Go through the records and filter out every line lacking the word "dropdown"; copy the lines that remain.

*** Opening DATA SUPPLIED ***

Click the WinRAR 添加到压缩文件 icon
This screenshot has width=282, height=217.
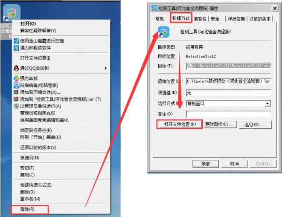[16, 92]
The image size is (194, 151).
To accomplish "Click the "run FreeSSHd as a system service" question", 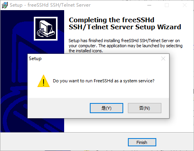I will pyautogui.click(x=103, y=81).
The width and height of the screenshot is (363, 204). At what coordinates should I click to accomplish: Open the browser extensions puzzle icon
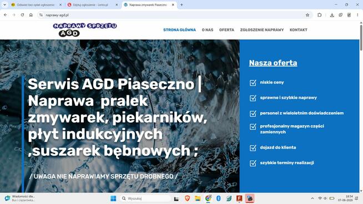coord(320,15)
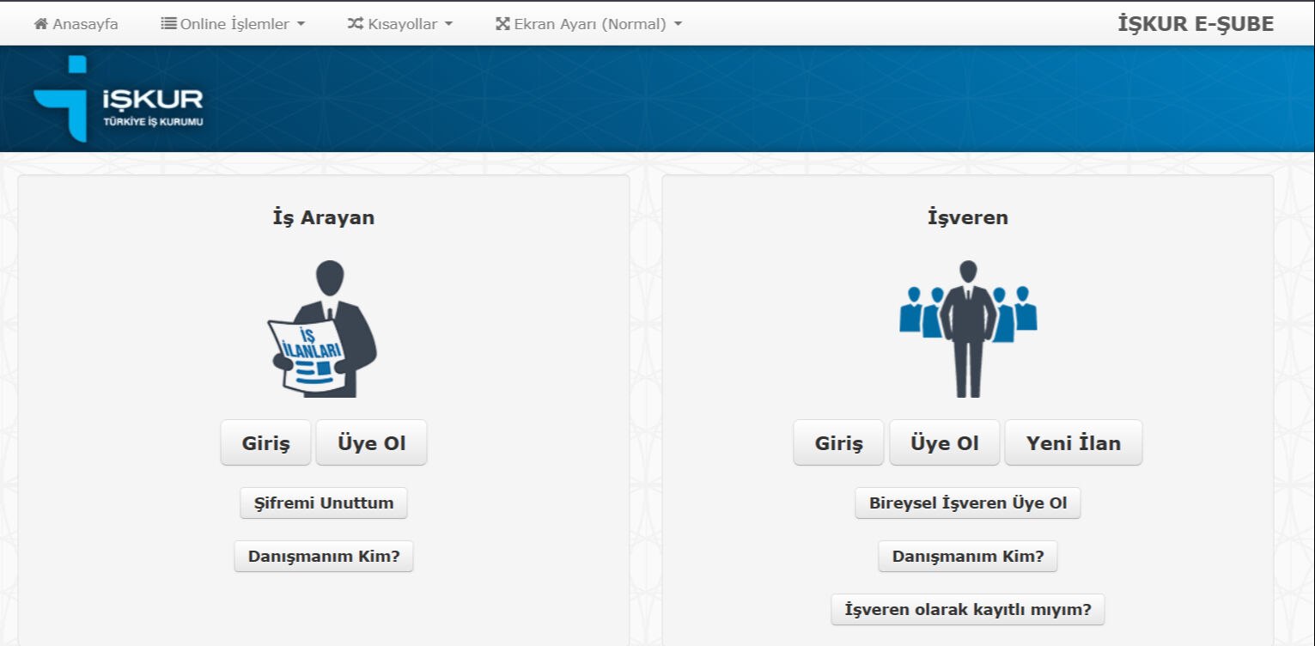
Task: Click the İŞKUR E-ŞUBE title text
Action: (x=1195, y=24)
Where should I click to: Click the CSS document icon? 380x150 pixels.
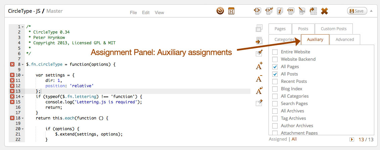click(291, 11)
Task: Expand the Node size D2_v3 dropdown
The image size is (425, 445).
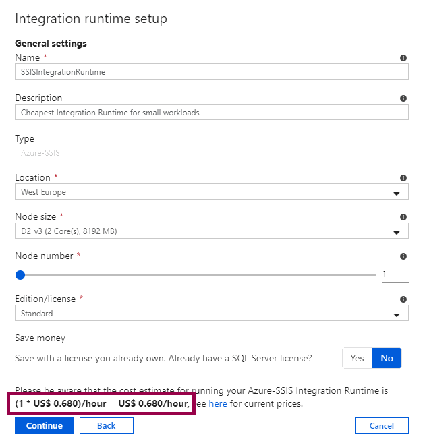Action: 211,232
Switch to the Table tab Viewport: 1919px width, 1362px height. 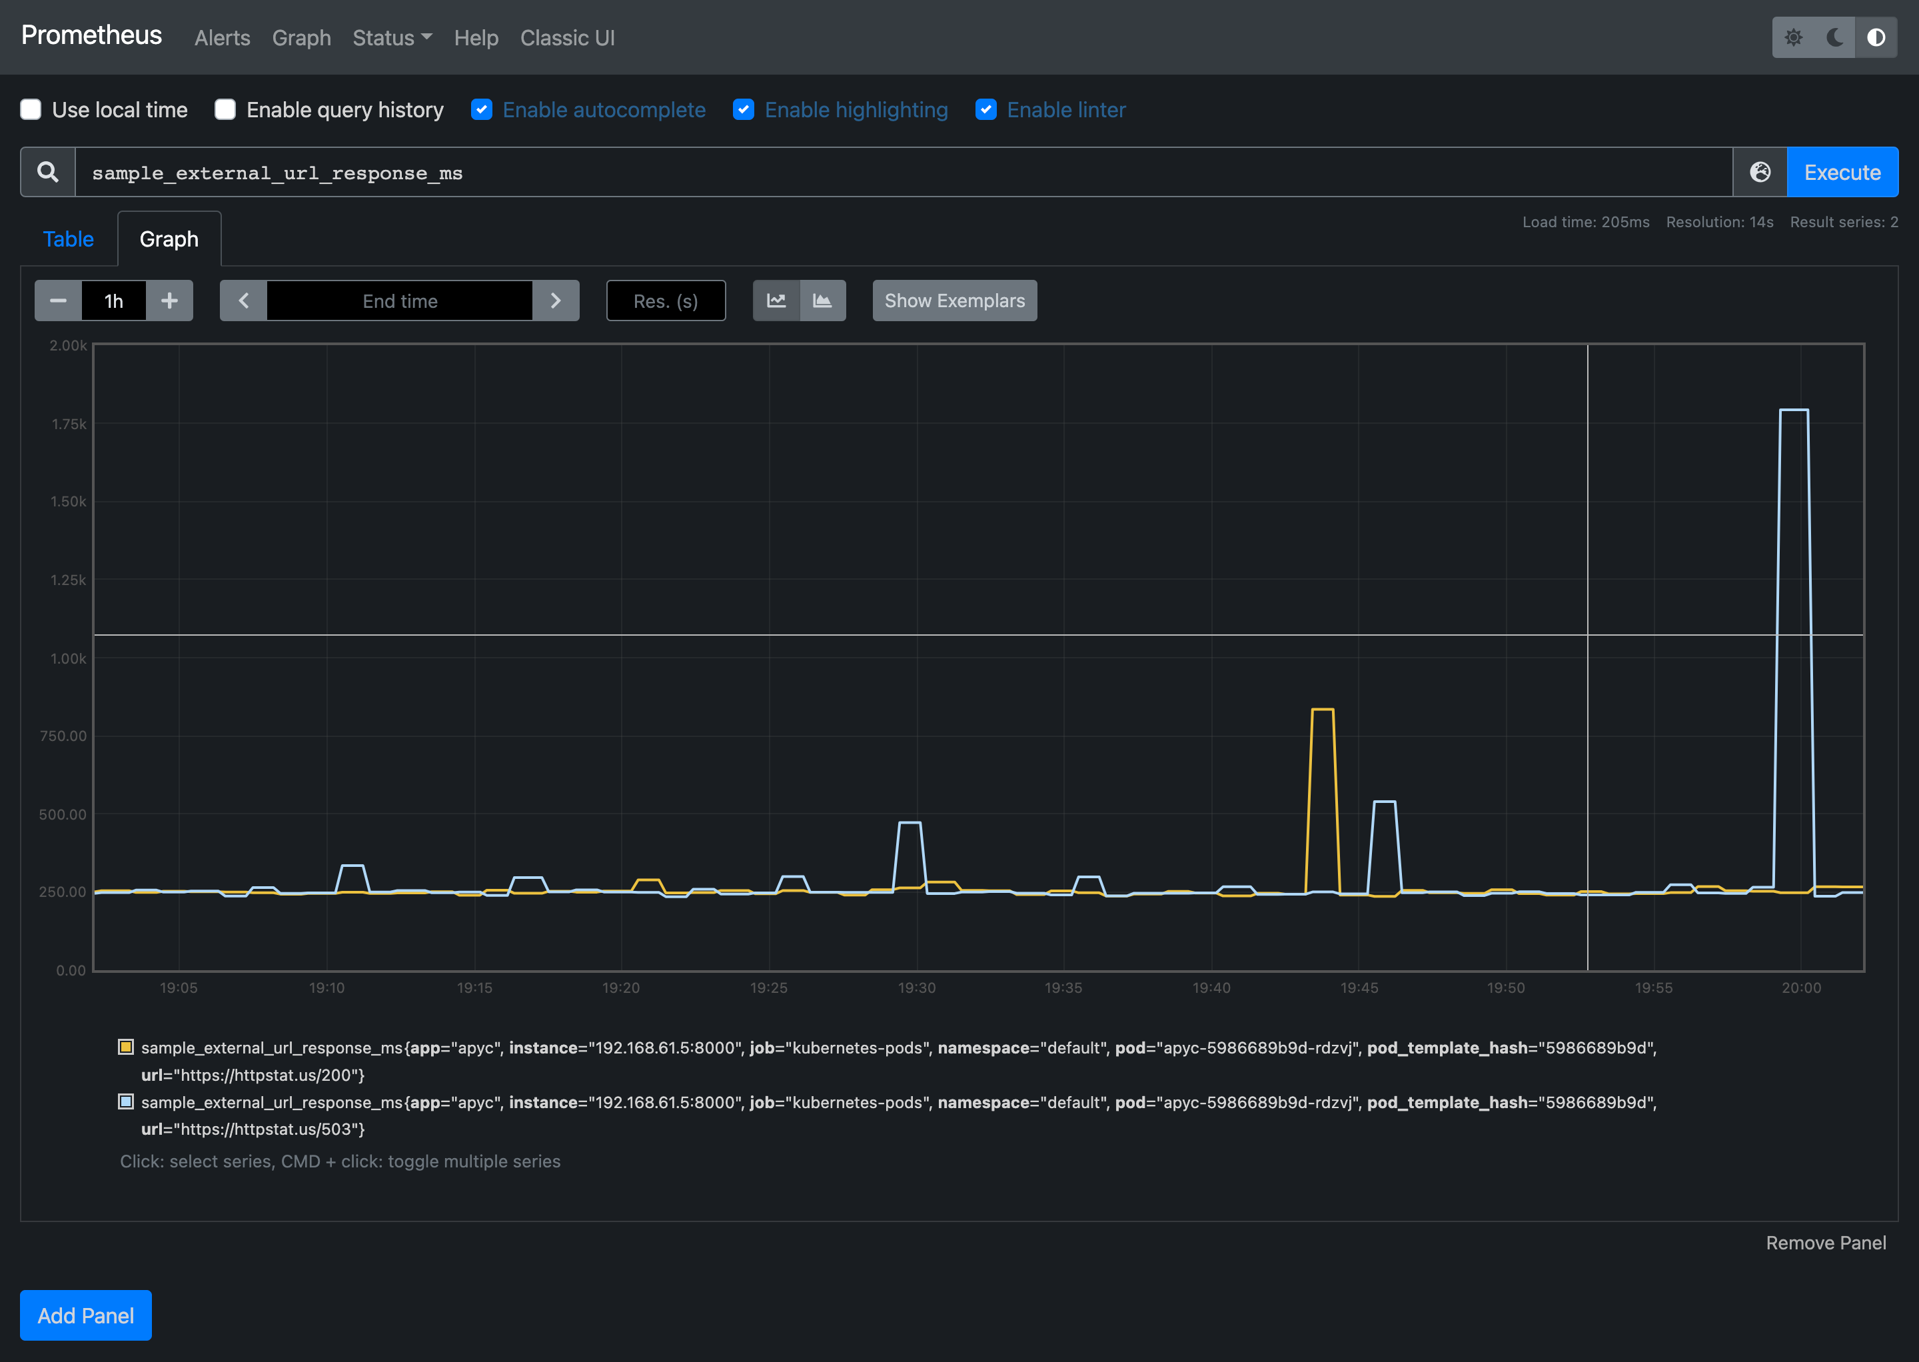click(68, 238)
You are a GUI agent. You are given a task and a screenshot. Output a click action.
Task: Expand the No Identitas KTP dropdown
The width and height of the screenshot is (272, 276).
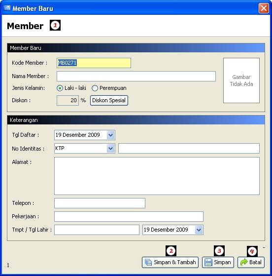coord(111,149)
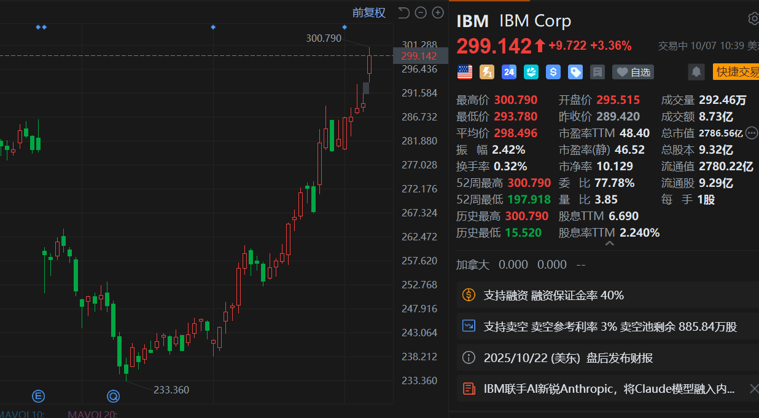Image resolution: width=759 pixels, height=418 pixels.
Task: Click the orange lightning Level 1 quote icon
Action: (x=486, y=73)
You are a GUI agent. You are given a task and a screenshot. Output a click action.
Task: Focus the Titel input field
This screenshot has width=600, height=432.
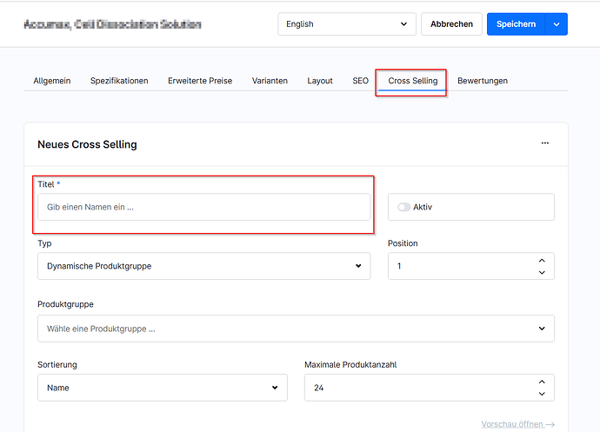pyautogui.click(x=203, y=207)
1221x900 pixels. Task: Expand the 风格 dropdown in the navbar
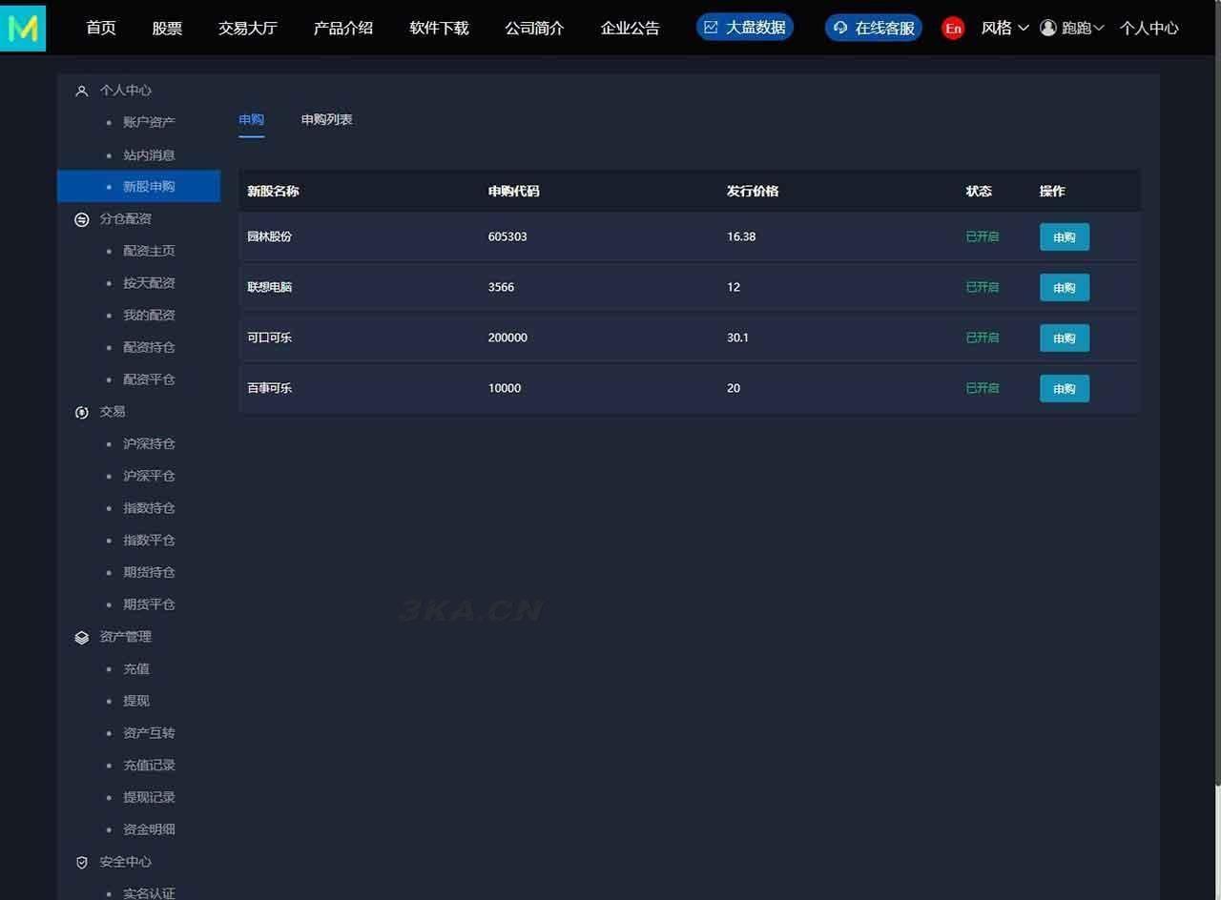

*** Closing DATA SUPPLIED ***

EXPECTED ANSWER:
Task: Expand the Node size D2_v3 dropdown
Task: Expand the No Identitas KTP dropdown
1221x900 pixels. Task: Expand the 风格 dropdown in the navbar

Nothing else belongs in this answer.